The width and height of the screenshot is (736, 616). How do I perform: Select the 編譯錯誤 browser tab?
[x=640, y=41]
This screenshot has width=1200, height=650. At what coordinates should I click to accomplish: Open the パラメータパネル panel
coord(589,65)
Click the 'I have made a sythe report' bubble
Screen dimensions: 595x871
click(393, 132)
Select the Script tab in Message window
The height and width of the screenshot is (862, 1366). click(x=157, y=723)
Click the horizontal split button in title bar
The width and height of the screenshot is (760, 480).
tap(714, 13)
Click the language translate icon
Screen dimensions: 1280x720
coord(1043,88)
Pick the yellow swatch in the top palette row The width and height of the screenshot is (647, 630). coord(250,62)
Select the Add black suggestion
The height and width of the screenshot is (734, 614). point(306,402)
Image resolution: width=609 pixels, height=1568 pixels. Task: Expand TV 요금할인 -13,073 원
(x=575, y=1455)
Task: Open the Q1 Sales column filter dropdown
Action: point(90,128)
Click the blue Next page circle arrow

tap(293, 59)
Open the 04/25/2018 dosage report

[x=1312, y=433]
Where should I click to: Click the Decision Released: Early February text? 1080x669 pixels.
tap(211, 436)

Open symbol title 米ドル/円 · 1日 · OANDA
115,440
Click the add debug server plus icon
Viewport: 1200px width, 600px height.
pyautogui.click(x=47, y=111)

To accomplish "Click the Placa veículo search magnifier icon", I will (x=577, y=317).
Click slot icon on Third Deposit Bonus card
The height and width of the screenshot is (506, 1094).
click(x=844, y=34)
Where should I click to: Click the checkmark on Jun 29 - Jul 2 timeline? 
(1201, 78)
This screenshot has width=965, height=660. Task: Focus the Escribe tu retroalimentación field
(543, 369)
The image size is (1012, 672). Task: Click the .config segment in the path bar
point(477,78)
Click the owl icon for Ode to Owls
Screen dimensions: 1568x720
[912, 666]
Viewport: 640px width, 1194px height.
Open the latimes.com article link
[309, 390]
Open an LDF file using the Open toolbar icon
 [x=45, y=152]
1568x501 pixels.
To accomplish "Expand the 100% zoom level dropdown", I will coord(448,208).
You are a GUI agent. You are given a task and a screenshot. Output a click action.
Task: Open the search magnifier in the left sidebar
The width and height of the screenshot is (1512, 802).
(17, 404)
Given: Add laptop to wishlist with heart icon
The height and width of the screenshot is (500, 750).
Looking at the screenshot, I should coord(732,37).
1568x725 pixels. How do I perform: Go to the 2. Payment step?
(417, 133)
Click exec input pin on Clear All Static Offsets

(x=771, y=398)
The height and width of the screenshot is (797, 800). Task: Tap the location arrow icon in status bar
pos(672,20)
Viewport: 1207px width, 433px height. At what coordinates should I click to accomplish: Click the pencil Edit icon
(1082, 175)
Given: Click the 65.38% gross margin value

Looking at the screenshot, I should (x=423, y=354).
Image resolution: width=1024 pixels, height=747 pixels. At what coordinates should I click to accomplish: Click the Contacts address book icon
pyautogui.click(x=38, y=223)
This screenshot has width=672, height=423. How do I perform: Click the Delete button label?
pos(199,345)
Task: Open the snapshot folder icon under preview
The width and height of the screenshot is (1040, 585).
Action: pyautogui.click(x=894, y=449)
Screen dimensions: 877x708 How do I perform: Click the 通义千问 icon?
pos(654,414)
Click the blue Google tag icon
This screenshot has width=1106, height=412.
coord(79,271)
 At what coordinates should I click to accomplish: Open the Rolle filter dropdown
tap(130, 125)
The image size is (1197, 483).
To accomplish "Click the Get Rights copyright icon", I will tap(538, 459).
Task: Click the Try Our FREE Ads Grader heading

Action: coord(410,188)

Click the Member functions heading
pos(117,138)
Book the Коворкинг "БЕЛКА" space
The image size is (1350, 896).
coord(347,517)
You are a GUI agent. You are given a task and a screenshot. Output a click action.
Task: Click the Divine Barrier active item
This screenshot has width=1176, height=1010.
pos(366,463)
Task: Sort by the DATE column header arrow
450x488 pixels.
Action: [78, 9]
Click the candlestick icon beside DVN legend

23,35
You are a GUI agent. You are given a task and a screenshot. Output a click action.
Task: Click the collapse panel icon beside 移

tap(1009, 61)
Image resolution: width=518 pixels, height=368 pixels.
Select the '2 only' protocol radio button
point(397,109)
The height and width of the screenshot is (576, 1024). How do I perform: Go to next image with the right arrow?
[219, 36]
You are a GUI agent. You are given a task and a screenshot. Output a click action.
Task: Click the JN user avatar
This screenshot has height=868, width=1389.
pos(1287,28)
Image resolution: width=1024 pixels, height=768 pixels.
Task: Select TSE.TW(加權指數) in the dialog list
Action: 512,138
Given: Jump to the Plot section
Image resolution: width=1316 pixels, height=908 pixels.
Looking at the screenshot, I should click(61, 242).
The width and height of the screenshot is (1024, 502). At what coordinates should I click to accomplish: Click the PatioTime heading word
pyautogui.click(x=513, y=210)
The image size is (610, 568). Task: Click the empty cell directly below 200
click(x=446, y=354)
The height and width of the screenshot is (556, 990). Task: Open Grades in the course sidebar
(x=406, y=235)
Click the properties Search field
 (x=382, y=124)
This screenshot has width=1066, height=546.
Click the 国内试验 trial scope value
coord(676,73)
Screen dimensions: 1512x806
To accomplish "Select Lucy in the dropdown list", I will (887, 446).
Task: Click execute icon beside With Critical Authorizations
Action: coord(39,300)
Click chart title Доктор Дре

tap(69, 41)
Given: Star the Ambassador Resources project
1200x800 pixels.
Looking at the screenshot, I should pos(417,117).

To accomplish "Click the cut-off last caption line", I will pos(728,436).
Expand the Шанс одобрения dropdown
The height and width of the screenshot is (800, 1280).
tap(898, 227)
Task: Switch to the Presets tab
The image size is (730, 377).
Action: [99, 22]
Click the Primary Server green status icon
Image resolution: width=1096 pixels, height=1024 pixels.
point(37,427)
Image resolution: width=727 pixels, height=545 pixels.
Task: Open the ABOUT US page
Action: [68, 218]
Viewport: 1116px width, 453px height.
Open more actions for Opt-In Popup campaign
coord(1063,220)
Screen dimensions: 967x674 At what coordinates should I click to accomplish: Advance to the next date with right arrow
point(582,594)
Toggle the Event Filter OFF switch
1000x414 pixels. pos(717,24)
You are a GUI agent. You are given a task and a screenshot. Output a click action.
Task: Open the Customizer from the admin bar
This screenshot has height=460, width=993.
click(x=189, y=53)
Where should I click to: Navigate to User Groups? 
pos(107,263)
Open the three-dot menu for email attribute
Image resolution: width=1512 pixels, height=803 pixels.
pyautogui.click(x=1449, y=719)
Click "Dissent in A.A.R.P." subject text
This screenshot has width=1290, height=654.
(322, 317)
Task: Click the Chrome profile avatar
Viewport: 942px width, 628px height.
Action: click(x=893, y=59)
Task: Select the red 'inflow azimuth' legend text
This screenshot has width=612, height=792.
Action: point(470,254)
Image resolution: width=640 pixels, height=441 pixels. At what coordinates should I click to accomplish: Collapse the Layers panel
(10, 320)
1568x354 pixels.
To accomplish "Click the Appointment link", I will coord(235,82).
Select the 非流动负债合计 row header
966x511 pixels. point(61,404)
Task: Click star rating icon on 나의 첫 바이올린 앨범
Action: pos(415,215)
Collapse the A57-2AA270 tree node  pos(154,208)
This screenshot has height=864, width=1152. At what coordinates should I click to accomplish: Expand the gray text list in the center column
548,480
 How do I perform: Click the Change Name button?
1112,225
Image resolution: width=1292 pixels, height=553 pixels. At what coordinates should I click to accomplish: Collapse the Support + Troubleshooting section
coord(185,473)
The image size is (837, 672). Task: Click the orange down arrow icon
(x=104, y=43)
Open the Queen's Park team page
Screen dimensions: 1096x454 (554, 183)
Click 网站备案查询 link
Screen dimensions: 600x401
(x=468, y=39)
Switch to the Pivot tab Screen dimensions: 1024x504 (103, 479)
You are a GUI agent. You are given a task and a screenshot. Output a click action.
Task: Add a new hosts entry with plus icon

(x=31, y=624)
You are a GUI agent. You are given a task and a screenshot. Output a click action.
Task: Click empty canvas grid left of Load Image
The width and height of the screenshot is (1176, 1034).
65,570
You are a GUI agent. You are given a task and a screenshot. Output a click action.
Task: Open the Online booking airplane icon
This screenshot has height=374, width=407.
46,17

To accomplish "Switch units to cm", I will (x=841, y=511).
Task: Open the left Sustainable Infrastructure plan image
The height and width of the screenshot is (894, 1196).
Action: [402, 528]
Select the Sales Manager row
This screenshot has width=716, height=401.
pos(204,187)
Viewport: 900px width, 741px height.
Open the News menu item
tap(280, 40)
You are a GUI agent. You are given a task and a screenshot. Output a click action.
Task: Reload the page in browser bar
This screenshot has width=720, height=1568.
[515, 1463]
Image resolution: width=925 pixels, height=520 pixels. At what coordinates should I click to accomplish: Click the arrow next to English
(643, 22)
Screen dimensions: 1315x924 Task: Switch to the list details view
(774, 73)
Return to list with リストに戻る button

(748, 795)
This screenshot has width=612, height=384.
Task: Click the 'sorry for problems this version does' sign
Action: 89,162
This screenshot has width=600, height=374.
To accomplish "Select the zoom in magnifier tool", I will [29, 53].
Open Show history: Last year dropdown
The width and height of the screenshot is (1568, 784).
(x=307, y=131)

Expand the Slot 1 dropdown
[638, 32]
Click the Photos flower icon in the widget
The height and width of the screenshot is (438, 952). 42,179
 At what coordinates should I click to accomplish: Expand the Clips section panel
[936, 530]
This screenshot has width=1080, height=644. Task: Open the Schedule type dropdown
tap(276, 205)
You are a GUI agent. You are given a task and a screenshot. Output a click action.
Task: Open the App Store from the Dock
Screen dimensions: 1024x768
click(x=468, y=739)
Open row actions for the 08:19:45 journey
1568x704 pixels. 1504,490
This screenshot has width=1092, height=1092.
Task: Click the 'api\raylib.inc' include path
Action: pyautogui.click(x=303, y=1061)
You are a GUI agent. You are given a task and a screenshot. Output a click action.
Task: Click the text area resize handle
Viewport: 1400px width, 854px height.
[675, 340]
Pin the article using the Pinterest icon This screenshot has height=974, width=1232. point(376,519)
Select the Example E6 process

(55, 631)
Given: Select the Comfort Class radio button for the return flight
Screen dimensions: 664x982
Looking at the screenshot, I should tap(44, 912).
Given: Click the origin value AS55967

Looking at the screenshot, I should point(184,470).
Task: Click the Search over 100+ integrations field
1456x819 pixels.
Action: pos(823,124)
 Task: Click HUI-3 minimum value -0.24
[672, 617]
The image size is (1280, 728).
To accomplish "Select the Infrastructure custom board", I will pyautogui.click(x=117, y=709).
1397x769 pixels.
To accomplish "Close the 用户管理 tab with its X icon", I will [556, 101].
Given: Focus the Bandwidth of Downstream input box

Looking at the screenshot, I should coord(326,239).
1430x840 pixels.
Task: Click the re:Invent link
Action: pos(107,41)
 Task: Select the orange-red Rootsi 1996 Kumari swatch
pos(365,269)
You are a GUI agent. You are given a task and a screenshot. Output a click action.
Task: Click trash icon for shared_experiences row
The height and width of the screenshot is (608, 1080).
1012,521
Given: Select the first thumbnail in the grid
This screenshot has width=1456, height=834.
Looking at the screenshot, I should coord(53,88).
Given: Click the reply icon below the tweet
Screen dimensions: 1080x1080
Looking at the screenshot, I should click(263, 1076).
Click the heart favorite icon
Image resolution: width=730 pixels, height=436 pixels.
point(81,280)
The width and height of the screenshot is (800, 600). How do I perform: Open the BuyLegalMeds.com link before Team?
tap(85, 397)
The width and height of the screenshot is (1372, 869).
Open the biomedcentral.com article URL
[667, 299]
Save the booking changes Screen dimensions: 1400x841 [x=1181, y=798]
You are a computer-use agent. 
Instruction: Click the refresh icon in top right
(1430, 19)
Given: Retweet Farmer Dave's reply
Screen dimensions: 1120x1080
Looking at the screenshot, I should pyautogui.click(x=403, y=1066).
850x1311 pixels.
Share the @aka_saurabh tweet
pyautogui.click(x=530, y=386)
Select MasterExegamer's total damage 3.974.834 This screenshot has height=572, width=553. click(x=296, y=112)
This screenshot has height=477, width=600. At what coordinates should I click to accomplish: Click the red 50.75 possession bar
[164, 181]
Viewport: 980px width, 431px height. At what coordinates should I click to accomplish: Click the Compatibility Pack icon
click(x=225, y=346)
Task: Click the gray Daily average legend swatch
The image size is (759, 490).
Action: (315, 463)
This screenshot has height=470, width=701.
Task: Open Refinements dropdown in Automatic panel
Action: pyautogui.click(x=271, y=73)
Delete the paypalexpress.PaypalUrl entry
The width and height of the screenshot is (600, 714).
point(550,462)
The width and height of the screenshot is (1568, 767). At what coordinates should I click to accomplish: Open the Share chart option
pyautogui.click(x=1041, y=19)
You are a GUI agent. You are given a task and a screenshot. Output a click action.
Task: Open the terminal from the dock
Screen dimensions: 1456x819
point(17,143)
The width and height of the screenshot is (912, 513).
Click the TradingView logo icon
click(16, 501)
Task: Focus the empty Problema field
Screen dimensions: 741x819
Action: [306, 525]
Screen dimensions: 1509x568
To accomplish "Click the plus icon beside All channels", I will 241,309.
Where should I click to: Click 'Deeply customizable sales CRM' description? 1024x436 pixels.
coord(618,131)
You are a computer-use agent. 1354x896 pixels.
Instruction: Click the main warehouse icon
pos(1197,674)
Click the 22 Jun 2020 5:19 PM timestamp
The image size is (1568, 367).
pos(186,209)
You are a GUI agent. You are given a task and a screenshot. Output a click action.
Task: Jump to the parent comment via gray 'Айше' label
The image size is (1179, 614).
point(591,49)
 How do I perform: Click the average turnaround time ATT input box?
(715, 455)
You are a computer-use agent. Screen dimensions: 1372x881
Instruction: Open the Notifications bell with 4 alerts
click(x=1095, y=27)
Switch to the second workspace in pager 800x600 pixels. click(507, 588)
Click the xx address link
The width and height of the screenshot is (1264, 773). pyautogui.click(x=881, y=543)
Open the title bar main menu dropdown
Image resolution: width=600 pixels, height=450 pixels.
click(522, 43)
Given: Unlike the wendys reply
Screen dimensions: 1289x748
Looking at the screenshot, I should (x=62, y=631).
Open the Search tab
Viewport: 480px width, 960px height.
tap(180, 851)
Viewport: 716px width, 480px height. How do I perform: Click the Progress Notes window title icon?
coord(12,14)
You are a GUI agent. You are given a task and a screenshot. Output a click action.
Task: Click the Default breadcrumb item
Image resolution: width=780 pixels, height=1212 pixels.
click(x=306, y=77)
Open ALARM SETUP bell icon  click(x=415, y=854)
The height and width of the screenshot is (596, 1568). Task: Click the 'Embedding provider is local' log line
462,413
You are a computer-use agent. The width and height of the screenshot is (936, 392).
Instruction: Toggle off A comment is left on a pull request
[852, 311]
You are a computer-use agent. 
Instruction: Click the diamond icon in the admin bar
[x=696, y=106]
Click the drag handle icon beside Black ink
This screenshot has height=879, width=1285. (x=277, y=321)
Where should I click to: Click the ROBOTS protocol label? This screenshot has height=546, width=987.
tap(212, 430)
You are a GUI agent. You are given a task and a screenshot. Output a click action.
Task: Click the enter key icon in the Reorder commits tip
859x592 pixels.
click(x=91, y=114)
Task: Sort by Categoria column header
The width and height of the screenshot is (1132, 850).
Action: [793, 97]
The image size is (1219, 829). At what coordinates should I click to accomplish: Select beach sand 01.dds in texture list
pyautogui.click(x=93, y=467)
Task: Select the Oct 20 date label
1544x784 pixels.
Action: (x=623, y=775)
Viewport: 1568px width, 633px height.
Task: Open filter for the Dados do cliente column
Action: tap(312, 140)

#####

TASK STATEMENT — Determine the number of lines in the preceding data that contain the word "booking". Reply with that number only.

PROBLEM SOLUTION — 2